A tool with full display configuration:
impl Executable for DatabaseQueryTool {
fn name(&self) -> &str {
"query_database"
}
fn description(&self) -> &str {
"Executes a read-only SQL query and returns results as JSON."
}
fn input_schema(&self) -> &str {
r#"{
"type": "object",
"properties": {
"query": {
"type": "string",
"description": "SQL SELECT query to execute"
},
"limit": {
"type": "integer",
"description": "Maximum rows to return (default: 100)"
}
},
"required": ["query"]
}"#
}
fn execute(
&self,
_context: ToolContext,
input: HashMap<String, serde_json::Value>,
) -> Pin<Box<dyn Future<Output = Result<String, String>> + Send>> {
let pool = self.pool.clone();
Box::pin(async move {
let query = input.get("query")
.and_then(|v| v.as_str())
.ok_or("Missing query parameter")?;
let limit = input.get("limit")
.and_then(|v| v.as_i64())
.unwrap_or(100);
// Execute query
let rows = sqlx::query(query)
.fetch_all(&pool)
.await
.map_err(|e| format!("Query failed: {}", e))?;
// Convert to JSON
let result = serde_json::to_string_pretty(&rows)

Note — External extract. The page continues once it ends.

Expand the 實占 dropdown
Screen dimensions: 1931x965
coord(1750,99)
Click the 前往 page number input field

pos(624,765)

.map_err(|e| e.to_string())?;
Ok(result)
})
}
fn display_config(&self) -> DisplayConfig {
DisplayConfig {
display_name: "Database Query".to_string(),
display_title: Box::new(|input| {
let query = input.get("query")
.and_then(|v| v.as_str())
.unwrap_or("");
// Show first 50 chars of query
if query.len() > 50 {
format!("{}...", &query[..50])
} else {
query.to_string()
}
}),
display_content: Box::new(|input, result| {
let limit = input.get("limit")
.and_then(|v| v.as_i64())
.unwrap_or(100);
DisplayResult {
content: format!("Query returned results (limit: {})\n\n{}",
limit, result),
content_type: ResultContentType::Json,
is_truncated: false,
full_length: result.len(),
}
}),
}
}
fn compact_summary(
&self,
input: &HashMap<String, serde_json::Value>,
result: &str,
) -> String {
let query = input.get("query")
.and_then(|v| v.as_str())
.unwrap_or("unknown");
let row_count = result.matches('{').count(); // Rough estimate
format!("[DB Query: {} rows from '{}...']", row_count, &query[..20.min(query.len())])
}
}Error Handling in Batch Execution
The framework isolates failures so one tool’s error doesn’t prevent others from completing. This is important for batch operations where some tools might fail due to permissions or missing resources.

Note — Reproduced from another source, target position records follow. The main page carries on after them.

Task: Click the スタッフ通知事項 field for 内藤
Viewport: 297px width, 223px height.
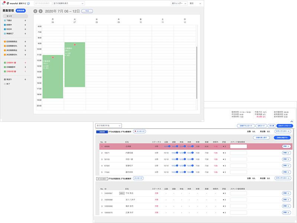Action: [238, 152]
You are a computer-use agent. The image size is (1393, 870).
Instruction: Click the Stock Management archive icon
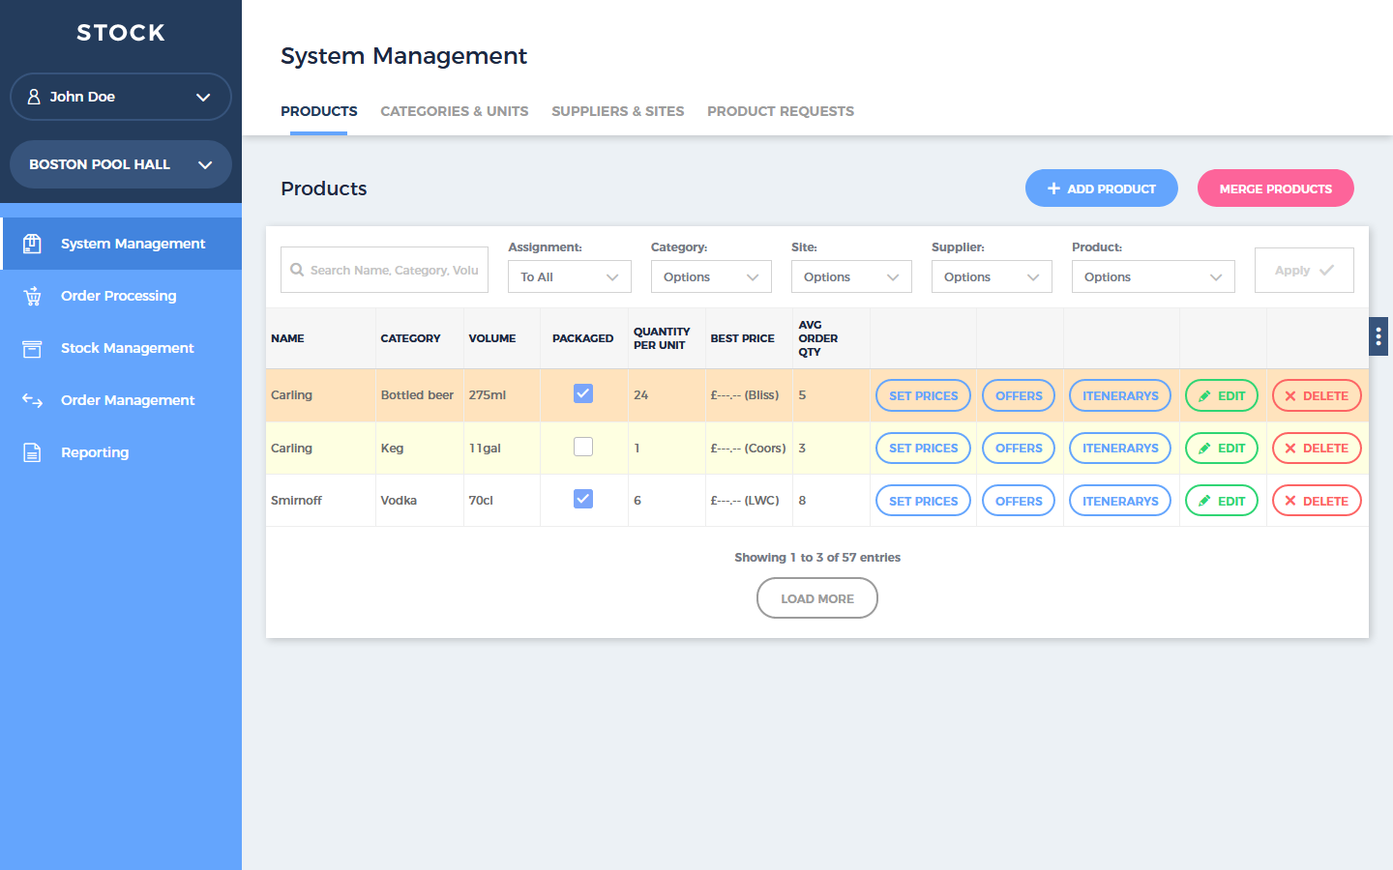[x=32, y=348]
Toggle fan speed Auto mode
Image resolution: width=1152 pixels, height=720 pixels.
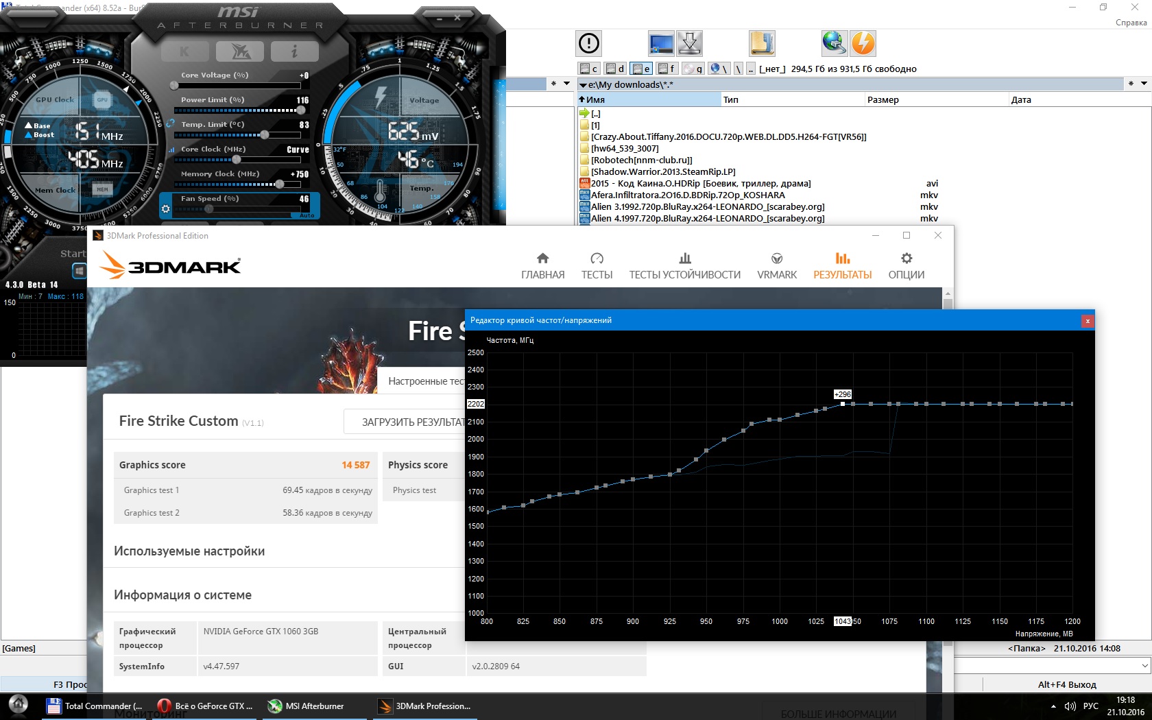pyautogui.click(x=307, y=215)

When one tool fails in a batch, others still execute:
// Batch of 3 tools
// Tool 1: Success -> "file content"
// Tool 2: Error -> "Permission denied"
// Tool 3: Success -> "search results"
// All results returned to LLMThe LLM receives all results and can decide how to handle failures.
Timeouts
Long-running operations should have timeouts to prevent blocking the agent indefinitely. Use tokio’s timeout utilities to wrap operations that might hang.
Tools should respect reasonable timeouts:
Box::pin(async move {
let result = tokio::time::timeout(
Duration::from_secs(30),
perform_operation()
).await;
match result {
Ok(Ok(data)) => Ok(data),
Ok(Err(e)) => Err(e.to_string()),
Err(_) => Err("Operation timed out".to_string()),
}
})The bash tool has configurable timeouts. Other tools should implement appropriate timeout handling for their operations.